La investigación, liderada por el especialista Yoelvis Bolaños Álvarez, integró a expertos del Instituto Superior de Tecnologías y Ciencias Aplicadas de la Universidad de La Habana, el Centro de Investigaciones Pesqueras, la Universidad Nacional Autónoma de México, la Universidad Federal de Bahía en Brasil y el Organismo Internacional de Energía Atómica.
Bolaños Álvarez destacó la trascendencia de los resultados. “Estos hallazgos ofrecen una línea de base crítica para Cuba, respaldan el monitoreo y los compromisos asumidos bajo el Convenio de Minamata sobre el Mercurio”, afirmó el autor principal, quien instó a futuras investigaciones sobre datos temporales, especiación química y procesos de bioacumulación en ecosistemas marinos.

El estudio analizó 15 zonas costeras y estableció por primera vez un valor de referencia nacional para el mercurio en el mar. Los resultados mostraron una variabilidad importante: desde niveles imperceptibles hasta concentraciones con diferencias de varios órdenes de magnitud, en especial en sitios con fuerte presencia industrial y urbana.
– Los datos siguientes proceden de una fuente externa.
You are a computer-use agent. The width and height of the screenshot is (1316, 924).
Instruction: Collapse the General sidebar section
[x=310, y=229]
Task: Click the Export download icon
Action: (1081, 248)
El río Sagua la Grande y la bahía de La Habana resultaron los lugares más afectados por la acumulación del metal. En esas áreas, los niveles superan con frecuencia los límites considerados dañinos para la vida acuática, reflejo del impacto de antiguas industrias y del crecimiento urbano.
Los investigadores aplicaron por vez primera un índice que relaciona la contaminación con factores sociales y económicos. Ese enfoque metodológico permite vincular la presión humana con la vulnerabilidad ambiental y amplía la utilidad del estudio más allá del ámbito científico.
El Centro de Estudios Ambientales de Cienfuegos (CEAC) lidera actualmente el proyecto “Fortalecimiento de las capacidades nacionales para la gestión del mercurio como soporte a la implementación del Convenio de Minamata en Cuba (MERGE)”, con financiamiento del Programa Específico Internacional de ese convenio y el acompañamiento de la Agencia de Energía Nuclear y Tecnologías de Avanzada (AENTA).
Cuba suscribió el Convenio de Minamata en 2013 y lo ratificó en 2017, compromiso que exige reducir el uso y las emisiones de mercurio. Este diagnóstico, el primero de su tipo en el archipiélago, provee una herramienta científica para cumplir ese acuerdo y orientar políticas de gestión ambiental en ecosistemas costeros vulnerables.